_WHAT YOU ARE ASKED TO DO:_ Find the word "each" in the data. Return every line where it appears.

(GIVEN RECORDS Opens)

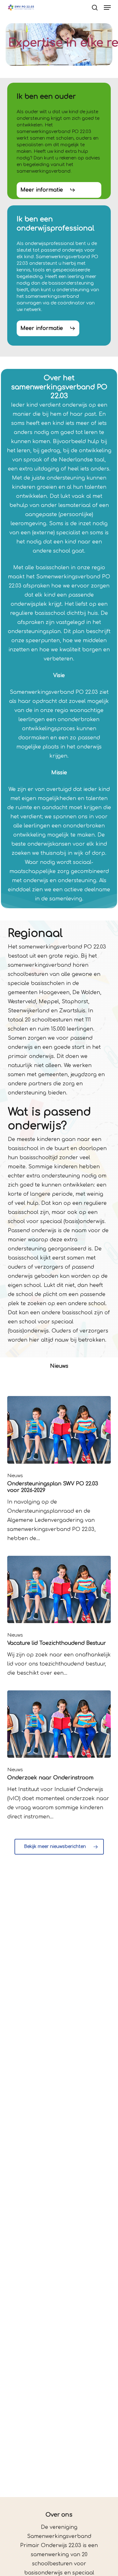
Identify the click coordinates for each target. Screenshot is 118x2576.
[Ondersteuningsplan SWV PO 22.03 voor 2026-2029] (59, 1469)
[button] (107, 7)
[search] (95, 7)
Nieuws (15, 1475)
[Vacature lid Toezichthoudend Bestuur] (59, 1617)
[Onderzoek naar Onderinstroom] (59, 1756)
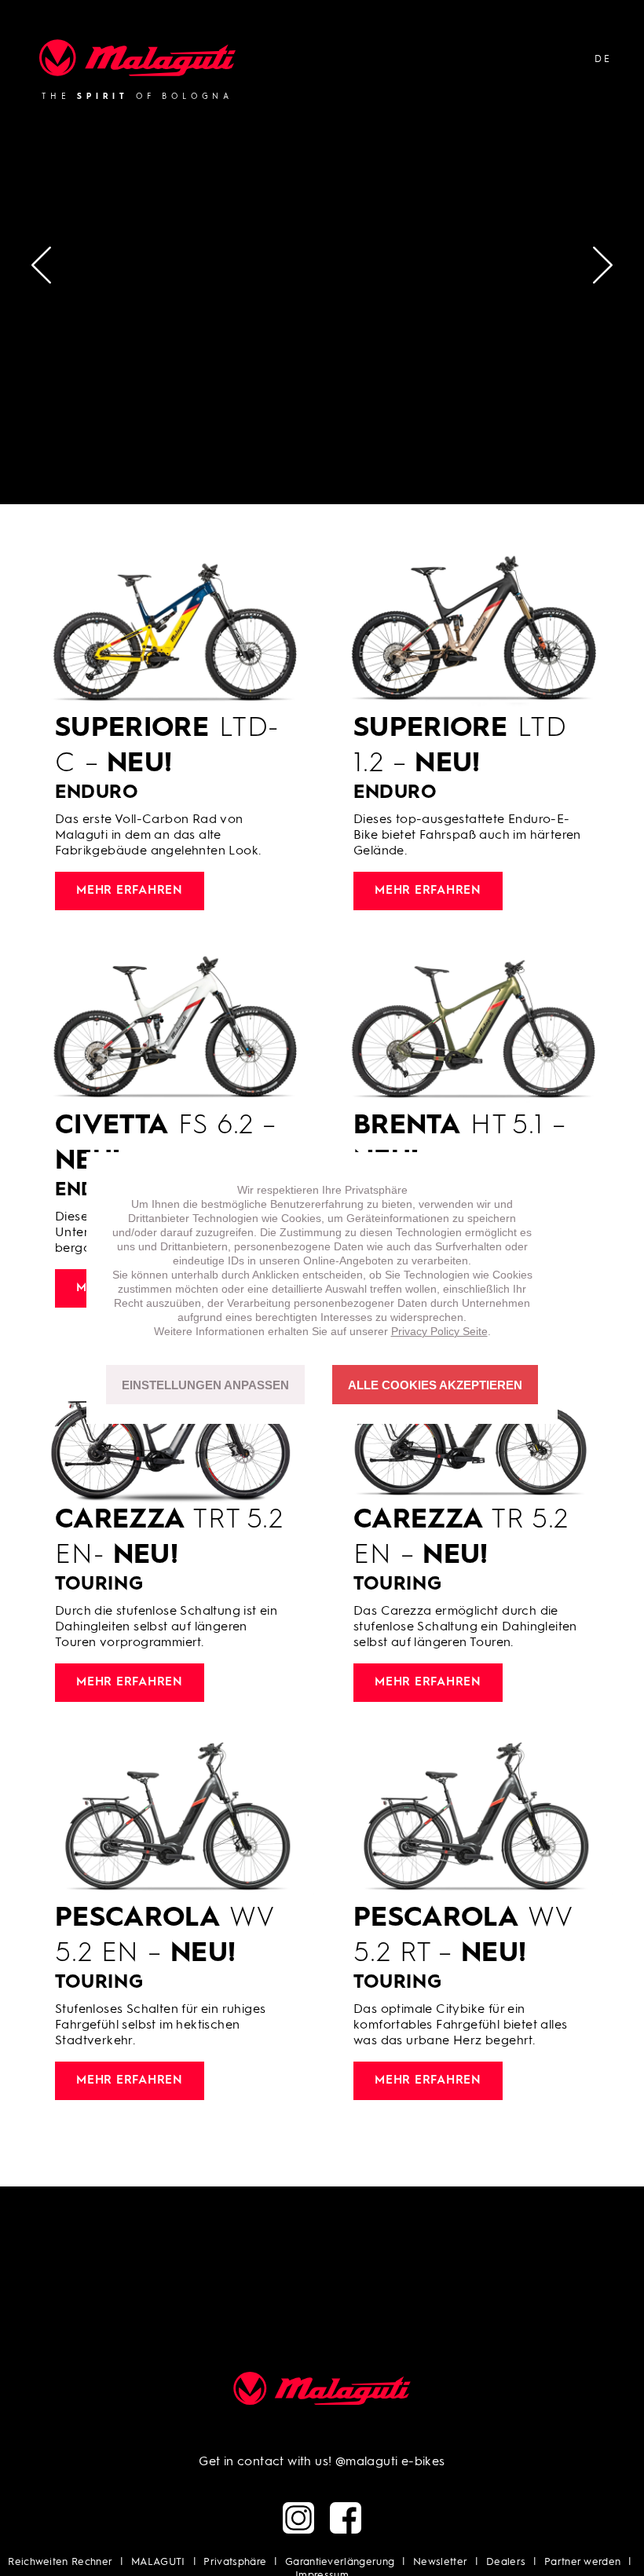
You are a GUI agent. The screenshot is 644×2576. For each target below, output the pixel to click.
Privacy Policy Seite (439, 1331)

(GIVEN RECORDS Closes)

_RESPONSE TO THE EXERCISE:_
Identify the click coordinates for each target. Screenshot is 118x2576.
You are a GUI agent. The screenshot is 644×2576. For each target below, output the pixel to click.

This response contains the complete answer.